Problem description
Go through the records below and report each line with "computer" in it.

Records supplied

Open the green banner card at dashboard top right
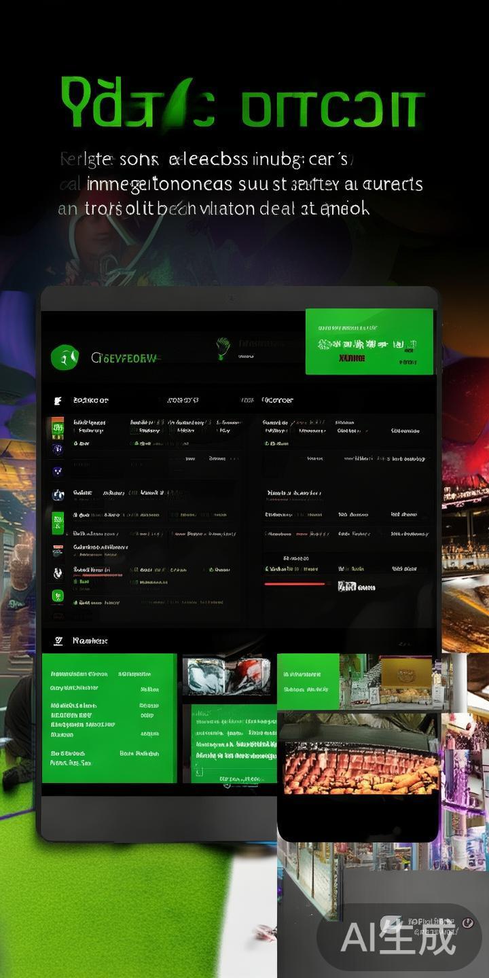Image resolution: width=489 pixels, height=978 pixels. [x=369, y=341]
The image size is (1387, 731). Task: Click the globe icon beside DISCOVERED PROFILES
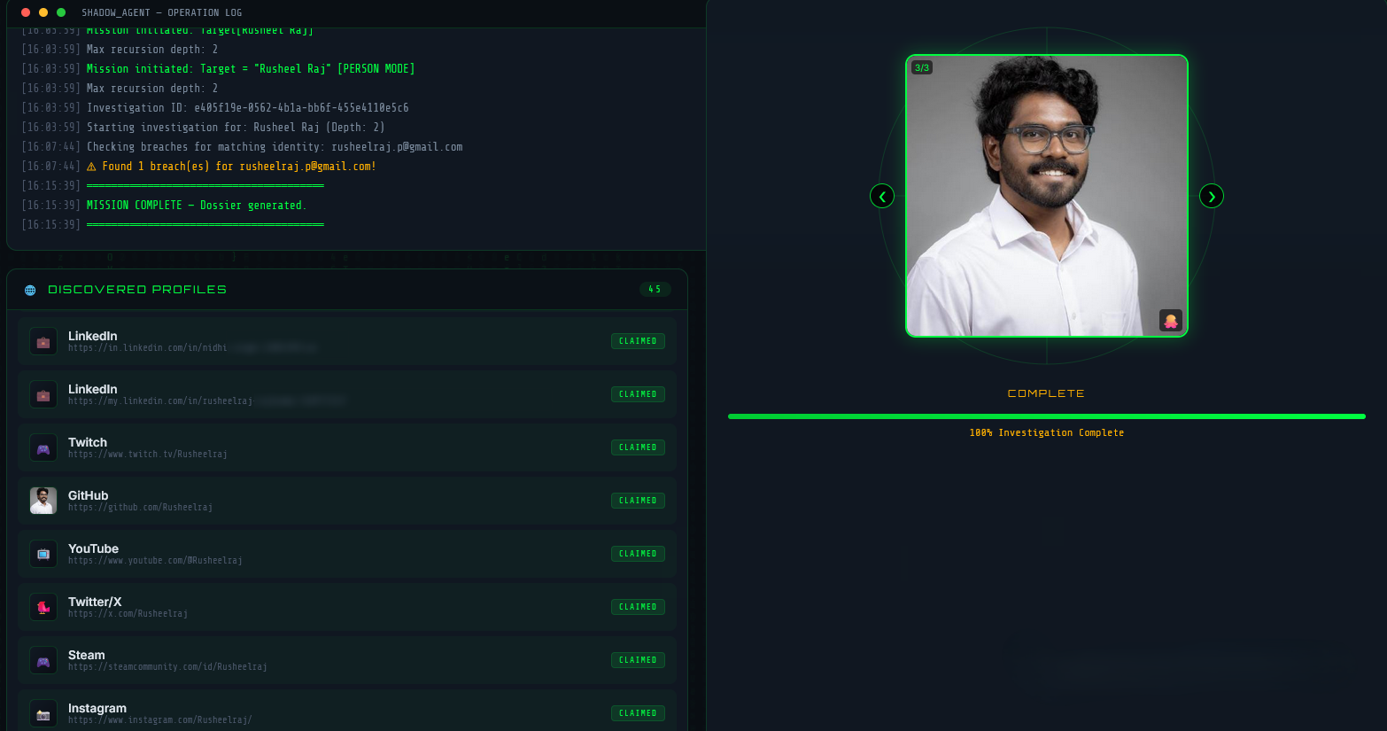(x=29, y=289)
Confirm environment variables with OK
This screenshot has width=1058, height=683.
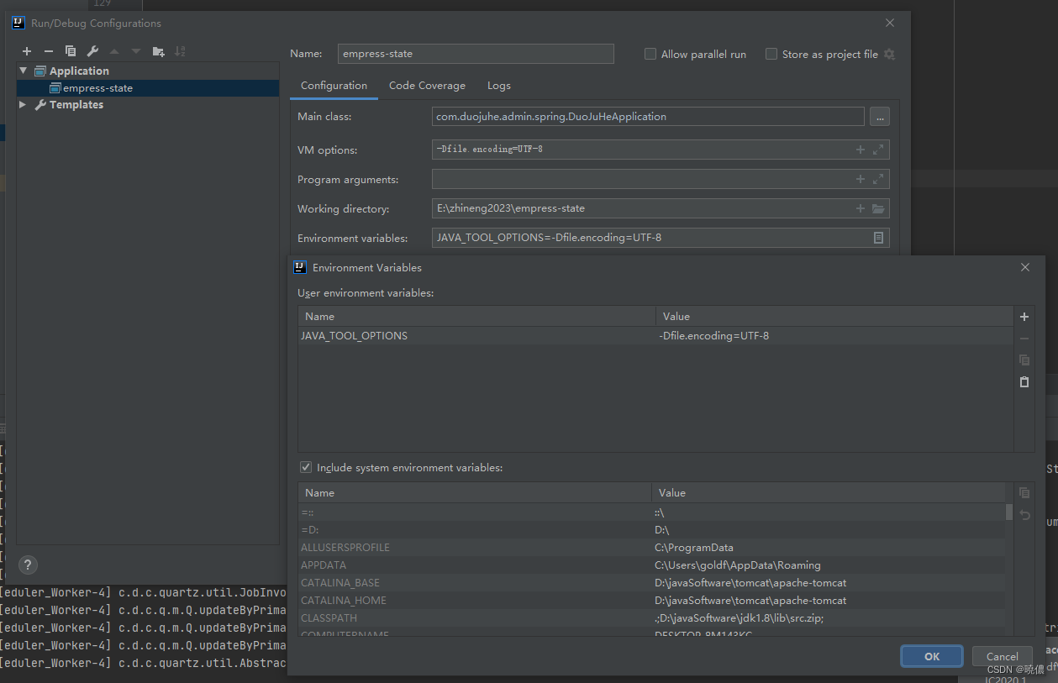coord(931,656)
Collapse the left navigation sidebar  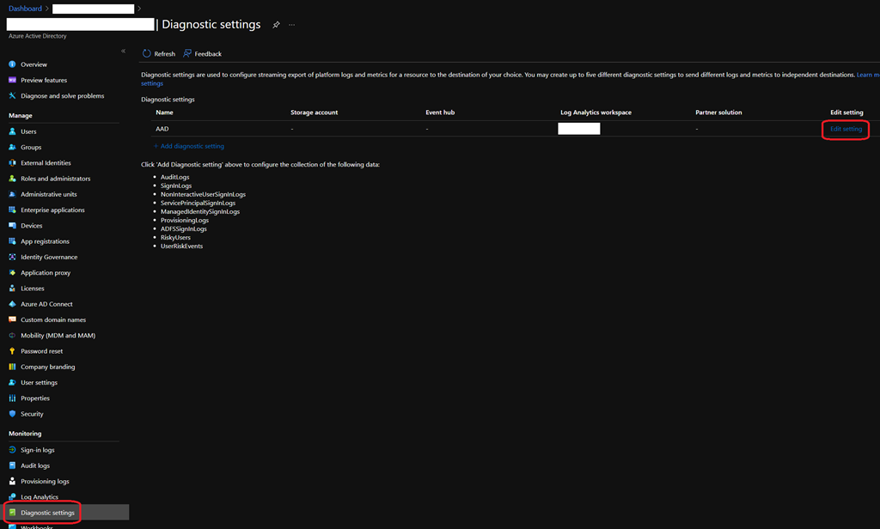click(123, 51)
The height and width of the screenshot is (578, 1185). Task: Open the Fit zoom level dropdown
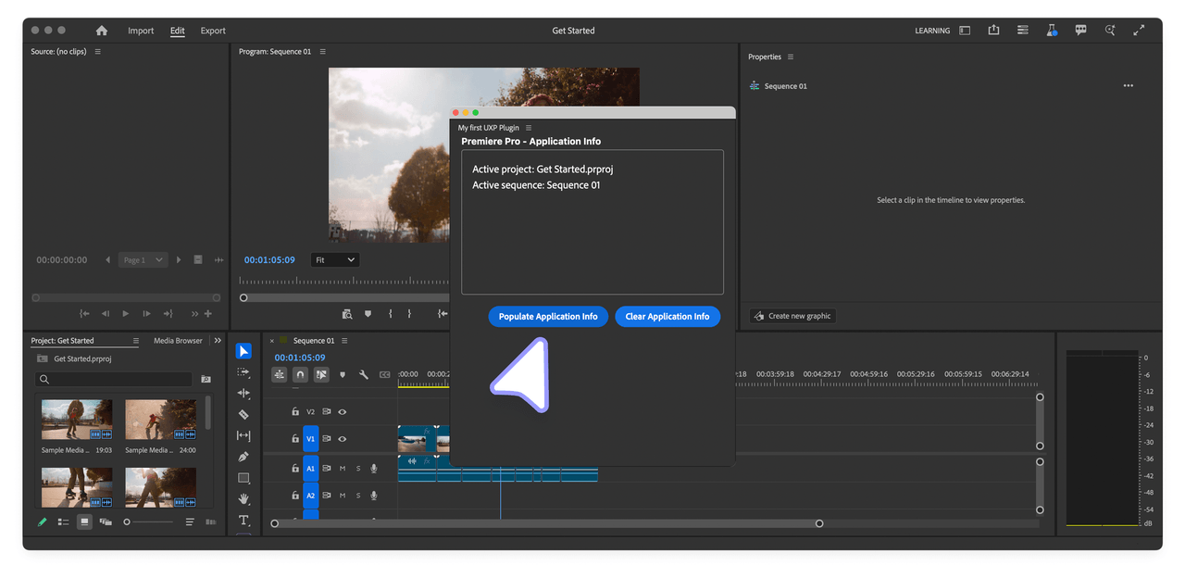334,259
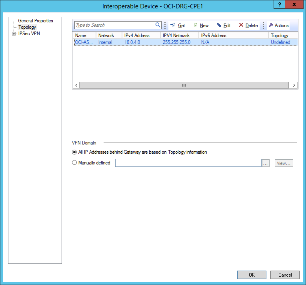Open the Actions wrench menu
The image size is (306, 285).
click(278, 26)
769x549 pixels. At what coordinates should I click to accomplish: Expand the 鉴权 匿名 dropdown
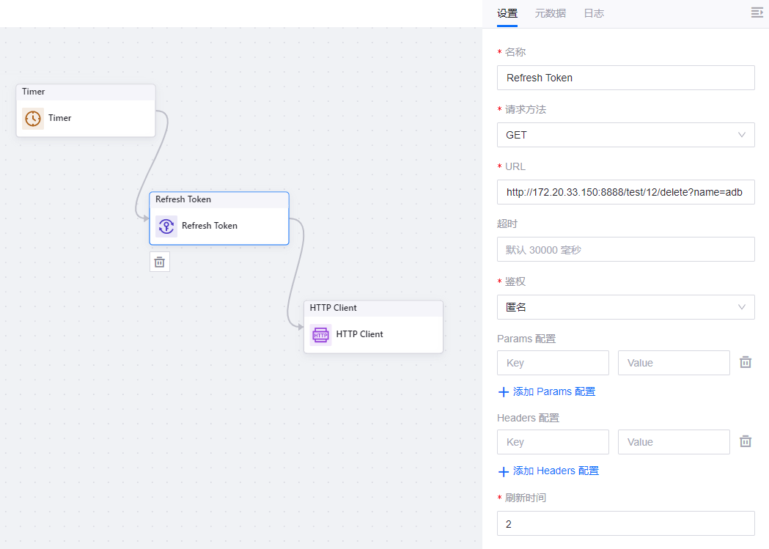(625, 307)
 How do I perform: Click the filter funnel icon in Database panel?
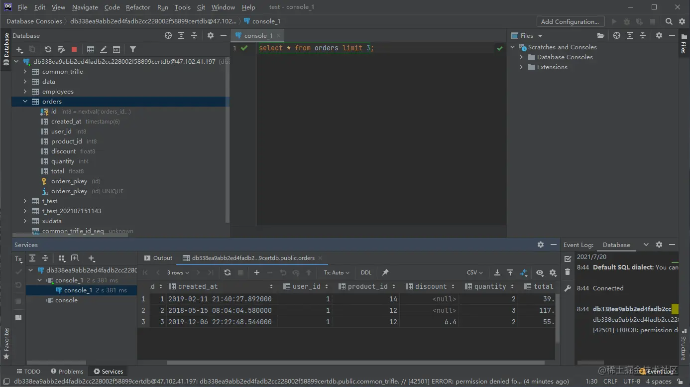click(x=133, y=49)
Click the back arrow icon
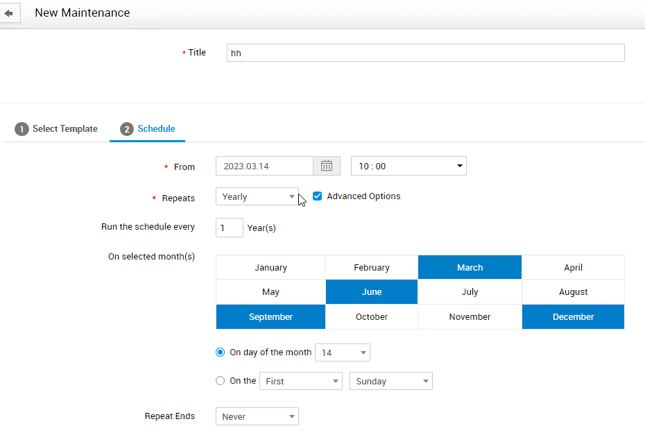645x442 pixels. (x=8, y=13)
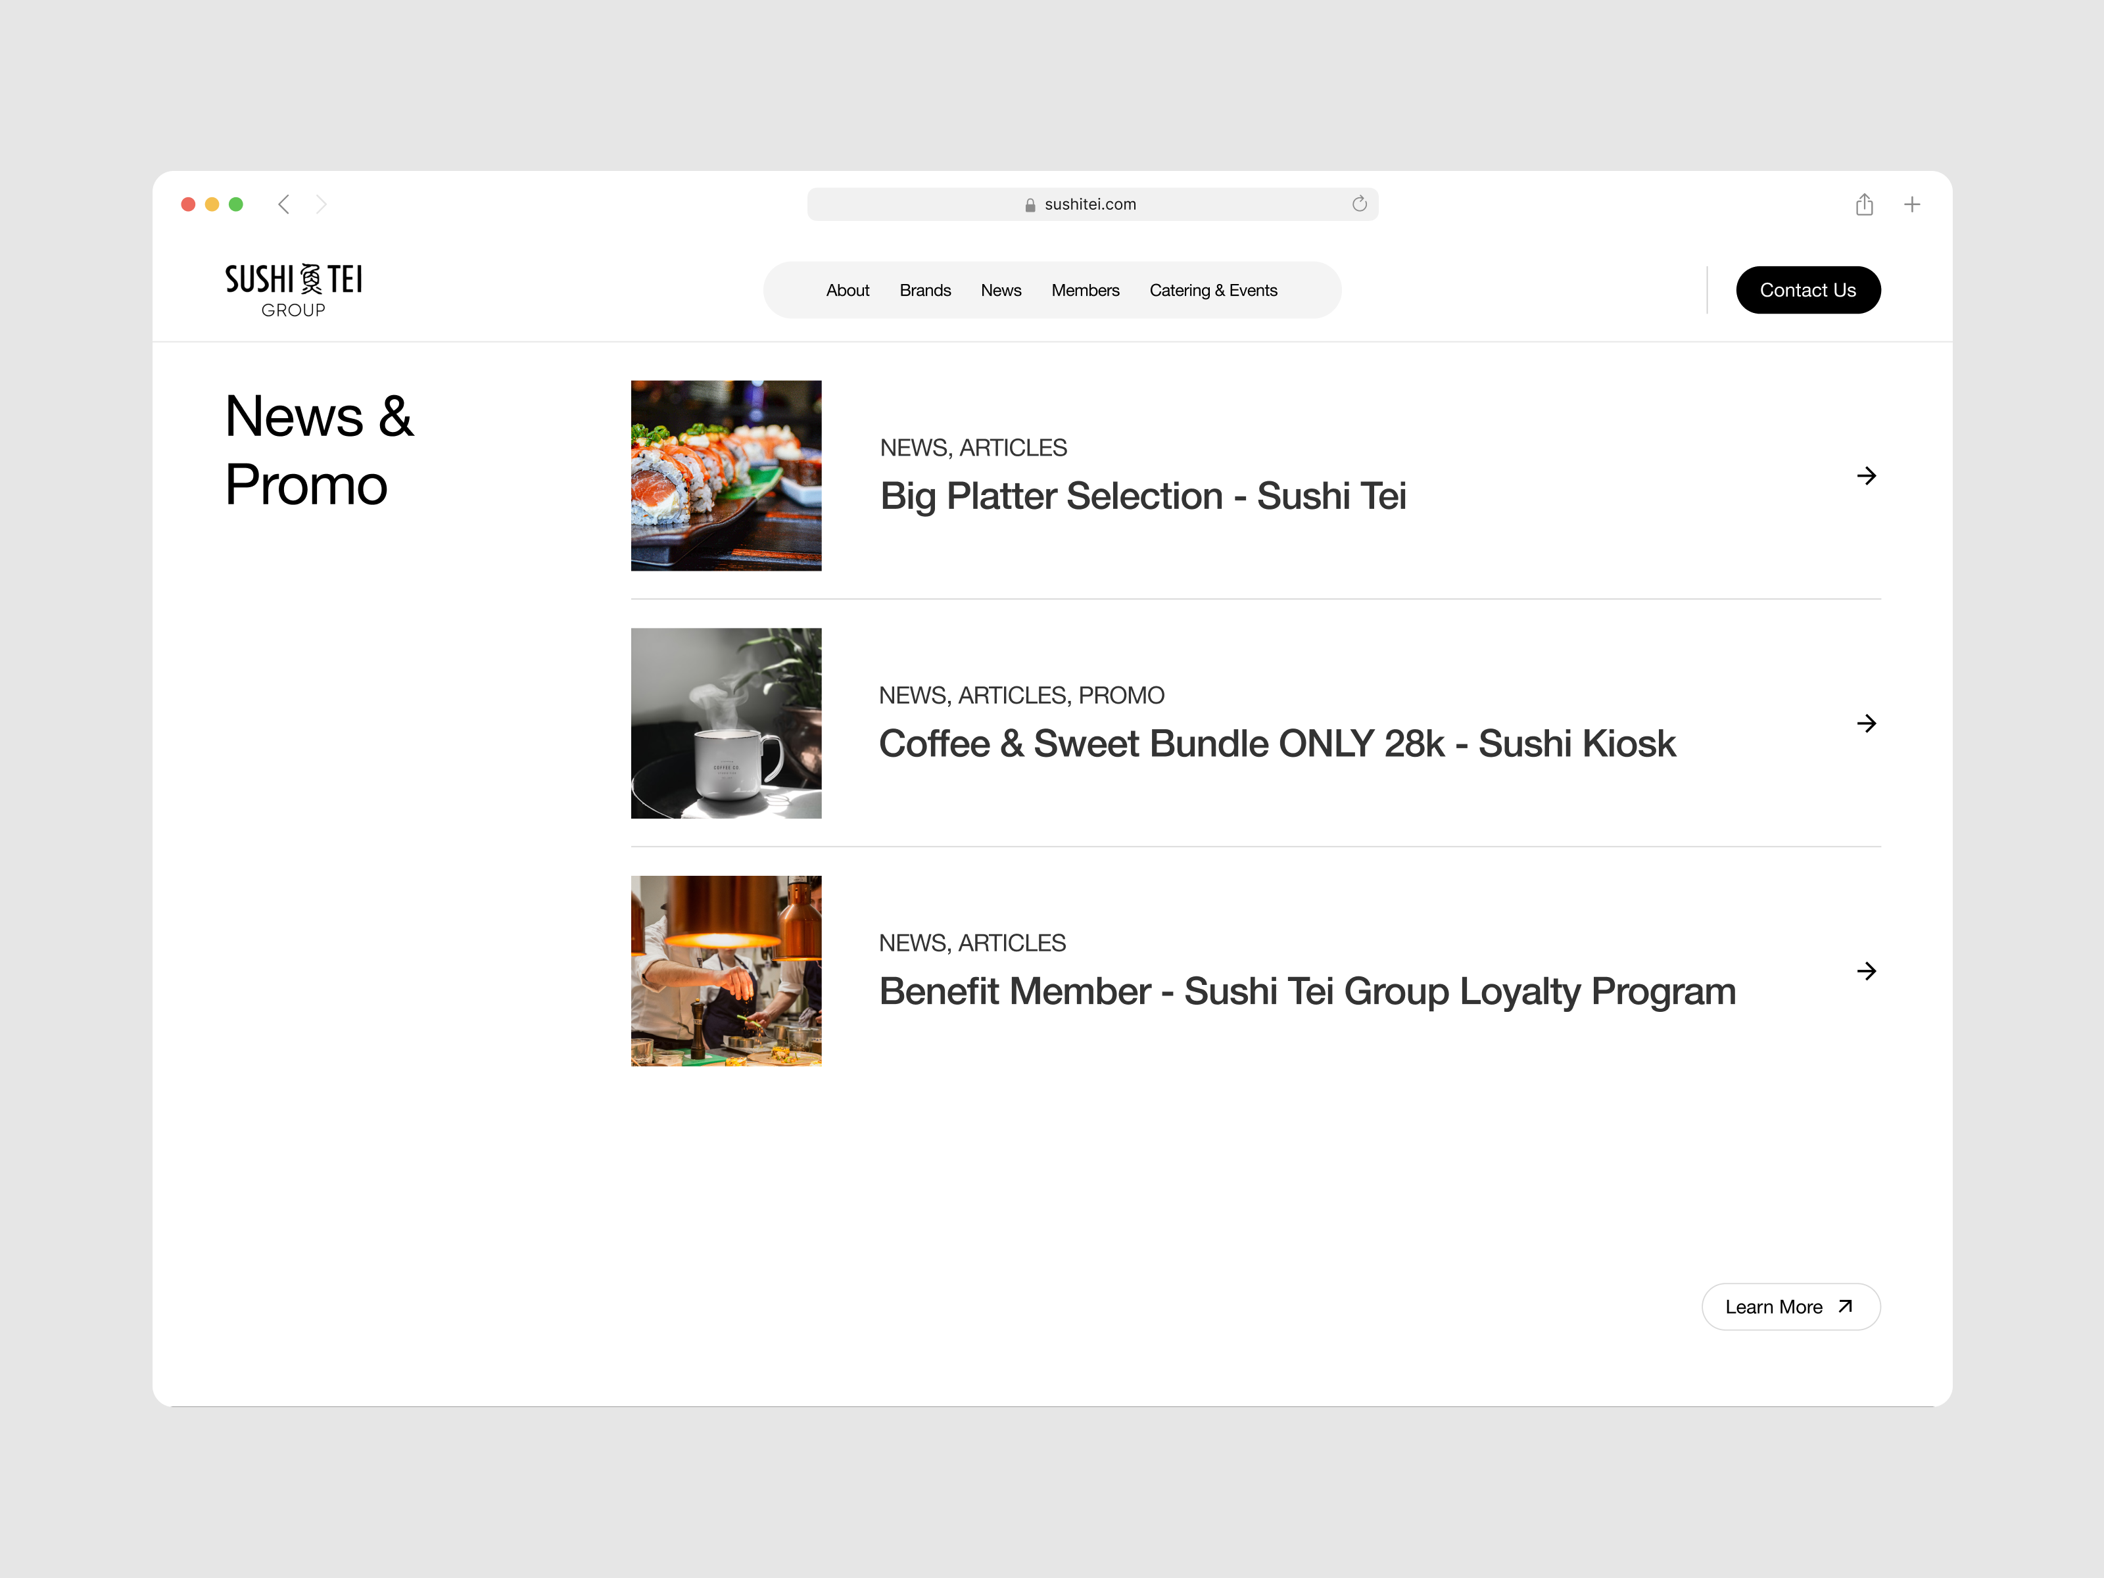The image size is (2104, 1578).
Task: Open the Members navigation item
Action: pos(1085,290)
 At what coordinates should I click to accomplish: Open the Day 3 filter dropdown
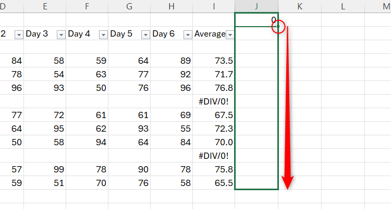point(60,34)
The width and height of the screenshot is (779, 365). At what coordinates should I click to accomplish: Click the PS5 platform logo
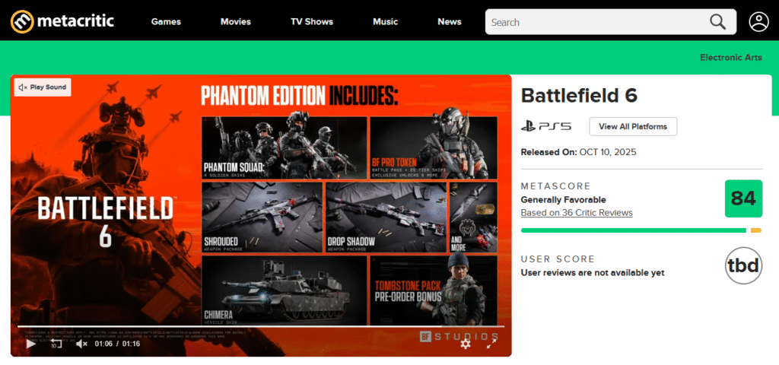[546, 126]
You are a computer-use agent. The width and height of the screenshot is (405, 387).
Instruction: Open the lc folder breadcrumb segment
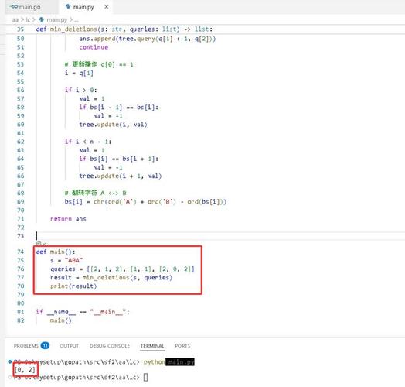click(28, 19)
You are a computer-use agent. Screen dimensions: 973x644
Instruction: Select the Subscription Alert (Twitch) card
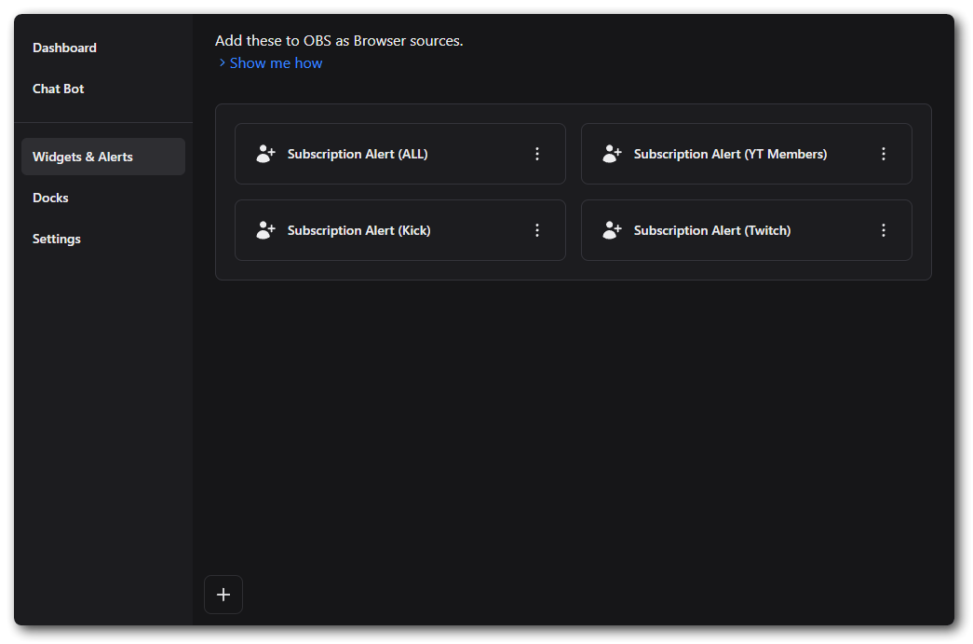746,229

Exercise solution
You are a computer-use agent. The width and height of the screenshot is (405, 387).
You are a computer-use agent. Screen dimensions: 973x644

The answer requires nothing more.